For more than a year, she and at least two other women were forced into sex work in the lucrative clubs of Las Vegas, 12 hours a day, seven days a week, by Simone, she told Guyer in an email.
She told him there was security footage of Simone attempting to break into her apartment and that he kept women in sleeping pods in an office in South Seattle.
In a deposition, Guyer said that he focused on “working” the alleged teenage victim because she was local, and he could sit down and talk with her in person.
He said they had met up two or three times, and that he stayed in touch with her even after he left the Seattle Police Department over the Covid vaccine mandate.
Guyer never arranged to meet up and get formal statements from the women who were out of town, the plaintiffs said. Guyer said in his deposition that he had raised that possibility to them.

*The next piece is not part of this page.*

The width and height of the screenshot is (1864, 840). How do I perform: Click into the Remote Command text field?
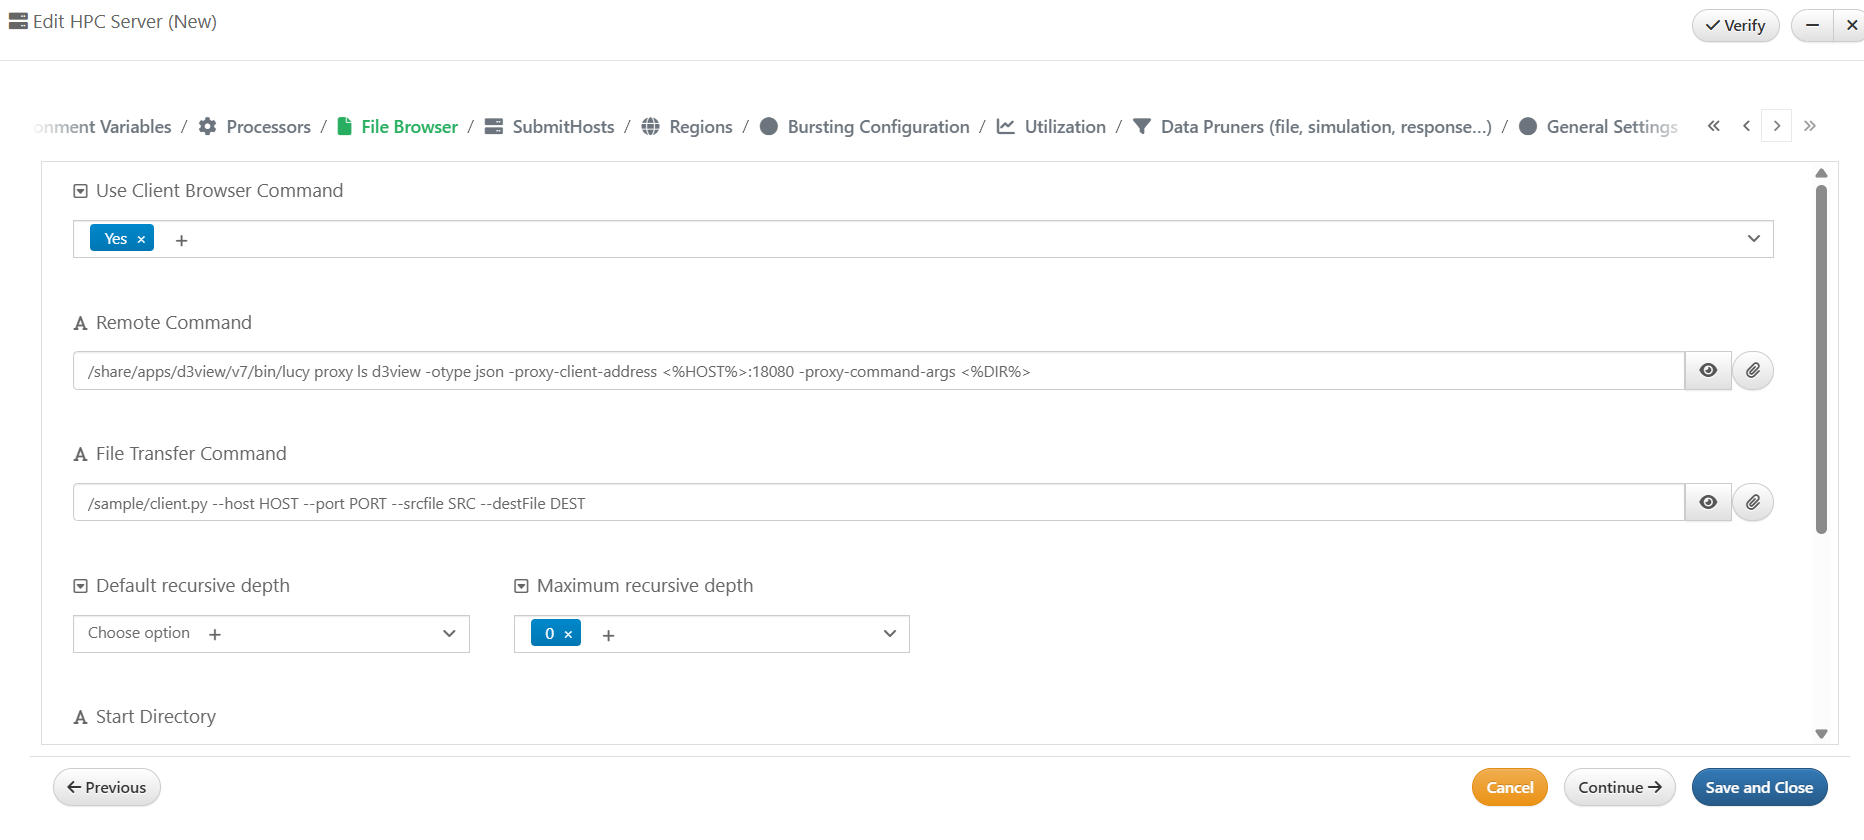point(878,371)
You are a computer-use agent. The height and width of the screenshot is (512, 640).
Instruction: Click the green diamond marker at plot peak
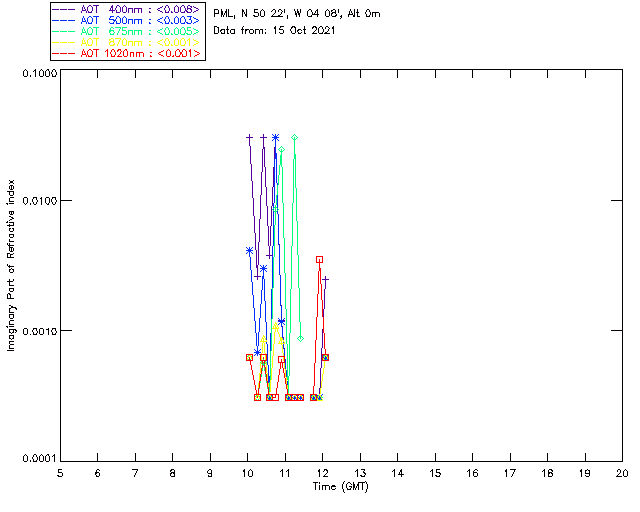tap(294, 137)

The city provided no documents to back Guyer’s claim, according to court records.
He said in his deposition that he wouldn’t take statements over the phone then, because he couldn’t control who would be in the room, and that in his experience, the most successful interviews happen in person.
After talking with the women, Guyer had coffee with Simone, he said during his deposition.

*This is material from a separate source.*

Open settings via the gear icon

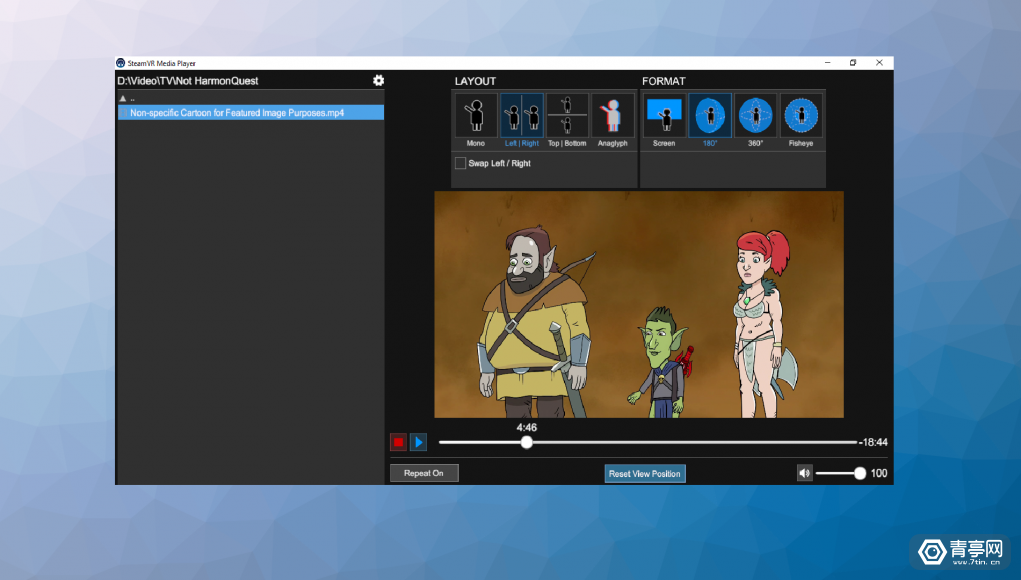[378, 80]
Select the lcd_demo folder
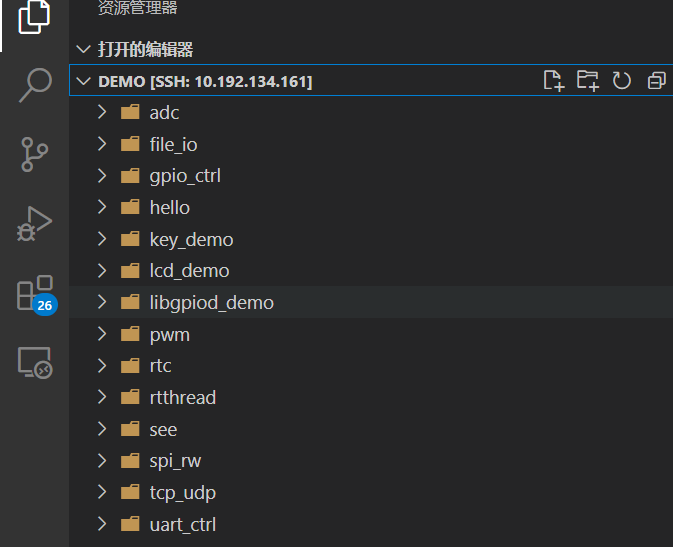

He took no notes and the conversation was not recorded. The meeting lasted at least half an hour, and another Seattle detective was there.
“We here. You want a coffee?” Guyer texted Simone.
Guyer texted again, 19 minutes later.
“It’s not everyday I offer to buy.”
“Ha no thank you tho,” Simone responded.
Simone’s Tesla pulled up to the Tully’s in South Seattle on September 1, 2017.
Guyer said he confronted Simone right away.
“Hey, the reason we’re meeting up is that I’m getting information that you are involved in pimping and trafficking girls,” Guyer recalled.
Simone gave Guyer explanations of why people would “say stuff about him like that,” Guyer said. “He’s just a famous musician and that people become infatuated with him.”
Simone told Guyer he had multiple girlfriends, at the same time, but denied being a pimp.
Before going their separate ways, Simone showed Guyer his Tesla.
Hours later, Simone sent Guyer hundreds of text message screenshots of conversations he’s had with some of the women, and a recording he took of a conversation he had with the teenager, in which she says her mom was making things up.
Guyer said his impression of the investigation remained consistent.
“It didn't change it. It kind of added a different -- something that I'm going to have to deal with,” Guyer said.
However, Guyer said no formal investigation was opened, no search warrants were sought, and Guyer never spoke to Simone again.
From 2018 to late 2020, Guyer said he attempted to get the two women who lived out-of-town, “to the point where they would come up here” to Seattle.
One of these women, who is also a plaintiff, said this was never the case.